With holiday celebrations around the corner, Rocky View County (RVC) Fire Services is reminding residents to observe fire-safety practices during this busy season.
“We want everybody to have fun, we want them to enjoy the holiday season…but what we say is, just take that extra moment and make sure that you enjoy it in a safe manner,” said Marcus Weckesser, Rocky View County Fire Services district chief and fire marshal.
With Christmas parties and large meals occurring during the holidays, the kitchen can be one potential source of fires, Weckesser said.
“If you’re cooking in the kitchen, one of the precautions that we like to mention to people is, don’t get distracted,” he said. “If the phone rings in another room, turn the oven off.”
Another potential source of fires is heating equipment. Families should ensure any space heaters they may use are in good working condition, Weckesser said, and should always be plugged directly into an outlet, not an extension cord or a power bar. Because this equipment uses so much power, he said, plugging directly into the outlet helps ensure there are no electrical shorts or sparking issues. Cords should also not be placed under carpets or through doorways where they can get pinched.
Space heaters should have at least three feet of space on all sides, to prevent nearby items from heating up and igniting, Weckesser noted. They should also always be turned off when residents leave the room.
For those who utilize fireplaces, Weckesser said basic fire-safety principles apply – never leave the fire unattended, have a responsible adult monitor the fire at all times and always make sure it is fully extinguished before going to bed or leaving the house. Wrapping paper and cardboard boxes should not be burned, and parents and pet owners should pay special attention to curious children and animals, to ensure no one is playing with fire and items aren't left against heat sources, he said. Similar steps should be taken when lighting candles or having outdoor fires.
“Those general safety tips apply for the winter, as well,” Weckesser said. “A lot of times we think, ‘Oh, it’s wintertime, it’s cold and we have snow on the ground,’ but that’s not necessarily the case between now and Christmas.”
There are always possibilities of chinooks, which may melt snow and dry out the ground, he said, leading to increased risk of grass fires, even in the winter.
When decorating outdoors, make sure to only use electrical equipment, such as lights and extension cords, that is meant to stand up to the elements, he said. Indoor cords are not designed to sit in cold and wet conditions, which could lead to sparking. Any lights hung outdoors should be fastened with clips, not nails that can strip the cord’s coating.
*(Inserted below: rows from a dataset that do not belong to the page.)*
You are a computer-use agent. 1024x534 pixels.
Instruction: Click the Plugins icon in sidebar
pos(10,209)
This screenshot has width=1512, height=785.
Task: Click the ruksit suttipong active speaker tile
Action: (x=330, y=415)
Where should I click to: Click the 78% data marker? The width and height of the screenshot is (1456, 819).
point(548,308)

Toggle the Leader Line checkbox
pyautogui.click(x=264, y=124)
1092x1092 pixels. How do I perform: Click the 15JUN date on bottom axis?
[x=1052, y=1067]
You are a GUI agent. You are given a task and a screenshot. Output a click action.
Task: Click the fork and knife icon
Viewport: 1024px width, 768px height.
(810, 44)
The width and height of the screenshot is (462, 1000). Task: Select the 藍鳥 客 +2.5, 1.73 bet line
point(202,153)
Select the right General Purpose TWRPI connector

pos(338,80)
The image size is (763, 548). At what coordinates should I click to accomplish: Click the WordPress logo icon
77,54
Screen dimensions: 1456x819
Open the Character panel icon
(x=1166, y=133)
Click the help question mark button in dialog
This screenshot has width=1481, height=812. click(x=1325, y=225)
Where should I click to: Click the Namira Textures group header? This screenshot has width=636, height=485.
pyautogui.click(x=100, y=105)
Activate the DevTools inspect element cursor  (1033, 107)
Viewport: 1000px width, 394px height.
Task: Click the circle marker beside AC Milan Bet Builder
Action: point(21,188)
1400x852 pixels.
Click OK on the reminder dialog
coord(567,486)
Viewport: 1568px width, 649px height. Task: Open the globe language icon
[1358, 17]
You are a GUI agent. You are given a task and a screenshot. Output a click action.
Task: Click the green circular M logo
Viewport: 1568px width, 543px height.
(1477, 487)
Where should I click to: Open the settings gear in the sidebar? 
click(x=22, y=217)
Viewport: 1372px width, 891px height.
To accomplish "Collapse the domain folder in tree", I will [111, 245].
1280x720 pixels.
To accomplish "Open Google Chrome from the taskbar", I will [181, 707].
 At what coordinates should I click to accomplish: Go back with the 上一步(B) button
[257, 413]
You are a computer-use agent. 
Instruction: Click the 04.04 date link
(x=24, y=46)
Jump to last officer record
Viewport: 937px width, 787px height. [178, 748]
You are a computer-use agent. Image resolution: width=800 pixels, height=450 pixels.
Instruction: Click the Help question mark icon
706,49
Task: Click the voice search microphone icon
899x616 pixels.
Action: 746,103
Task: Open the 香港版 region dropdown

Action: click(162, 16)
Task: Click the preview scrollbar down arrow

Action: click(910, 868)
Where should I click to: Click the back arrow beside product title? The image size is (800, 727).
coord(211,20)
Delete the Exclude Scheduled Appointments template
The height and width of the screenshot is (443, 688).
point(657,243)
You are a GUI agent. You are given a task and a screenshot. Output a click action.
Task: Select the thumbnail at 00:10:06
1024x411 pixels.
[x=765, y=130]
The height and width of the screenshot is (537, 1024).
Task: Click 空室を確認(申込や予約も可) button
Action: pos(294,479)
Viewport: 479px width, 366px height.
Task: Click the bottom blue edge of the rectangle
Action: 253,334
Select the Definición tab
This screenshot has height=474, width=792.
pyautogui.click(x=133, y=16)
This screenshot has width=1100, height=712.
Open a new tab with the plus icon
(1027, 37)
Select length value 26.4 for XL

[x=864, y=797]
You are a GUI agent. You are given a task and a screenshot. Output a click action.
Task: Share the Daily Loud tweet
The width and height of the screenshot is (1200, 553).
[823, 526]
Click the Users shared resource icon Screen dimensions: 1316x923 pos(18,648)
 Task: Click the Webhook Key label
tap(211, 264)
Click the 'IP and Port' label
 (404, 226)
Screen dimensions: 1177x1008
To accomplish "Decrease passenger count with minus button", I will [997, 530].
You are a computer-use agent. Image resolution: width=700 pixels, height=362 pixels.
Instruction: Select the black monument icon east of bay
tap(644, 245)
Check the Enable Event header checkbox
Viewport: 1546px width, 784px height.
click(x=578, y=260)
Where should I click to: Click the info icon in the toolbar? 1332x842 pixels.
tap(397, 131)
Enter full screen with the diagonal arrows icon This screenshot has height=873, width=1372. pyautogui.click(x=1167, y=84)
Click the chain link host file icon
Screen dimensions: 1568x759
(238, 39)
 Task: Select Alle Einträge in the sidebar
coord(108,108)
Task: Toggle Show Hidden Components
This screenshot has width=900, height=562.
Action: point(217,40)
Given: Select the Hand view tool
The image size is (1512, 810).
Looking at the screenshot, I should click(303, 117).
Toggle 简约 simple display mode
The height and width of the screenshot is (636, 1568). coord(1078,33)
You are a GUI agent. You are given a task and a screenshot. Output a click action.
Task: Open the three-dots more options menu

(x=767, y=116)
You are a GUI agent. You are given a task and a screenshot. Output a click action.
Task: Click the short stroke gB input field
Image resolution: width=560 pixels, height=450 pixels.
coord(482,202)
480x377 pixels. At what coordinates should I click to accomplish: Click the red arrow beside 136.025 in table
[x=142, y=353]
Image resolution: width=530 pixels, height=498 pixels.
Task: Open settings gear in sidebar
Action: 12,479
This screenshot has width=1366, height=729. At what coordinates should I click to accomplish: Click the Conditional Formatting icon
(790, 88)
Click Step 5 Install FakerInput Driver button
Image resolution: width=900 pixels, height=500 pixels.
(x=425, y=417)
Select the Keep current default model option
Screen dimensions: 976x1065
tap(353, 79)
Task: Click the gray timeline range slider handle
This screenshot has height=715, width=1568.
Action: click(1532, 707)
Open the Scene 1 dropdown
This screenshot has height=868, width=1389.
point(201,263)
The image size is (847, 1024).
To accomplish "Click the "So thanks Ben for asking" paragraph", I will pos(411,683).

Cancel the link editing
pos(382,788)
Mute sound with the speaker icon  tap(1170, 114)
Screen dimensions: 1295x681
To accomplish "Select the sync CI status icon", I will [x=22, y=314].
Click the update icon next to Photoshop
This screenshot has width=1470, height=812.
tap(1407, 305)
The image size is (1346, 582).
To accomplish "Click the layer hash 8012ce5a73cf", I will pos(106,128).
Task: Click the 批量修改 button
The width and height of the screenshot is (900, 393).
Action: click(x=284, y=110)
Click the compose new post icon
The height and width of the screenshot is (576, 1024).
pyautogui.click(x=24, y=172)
Indoors, choose fire-resistant decorations and keep them away from heat sources, he said. Live trees, in particular, should be kept away from heating elements to ensure they don’t dry out and become a possible ignition source.
“If you’re using a natural tree, make sure that you water it daily, because it can suck down that water pretty quick,” Weckesser said.
Christmas is also an opportune time to test smoke and carbon-monoxide detectors to ensure they are working well, he said. Anyone with visiting guests should also take time to fill them in on escape plans in case an emergency does occur.
“When you have guests over, just let them know about how you intend to act in a fire – what is your home escape plan,” he said. “That puts everybody on the same page.”
More than anything, Weckesser advised, it’s important to stay alert and be aware of what is going on in your house and where potential fire hazards are.
While he said there isn’t any particular spikes in fires during the holiday season in RVC, he added, “I think we’re quite fortunate in that regard.”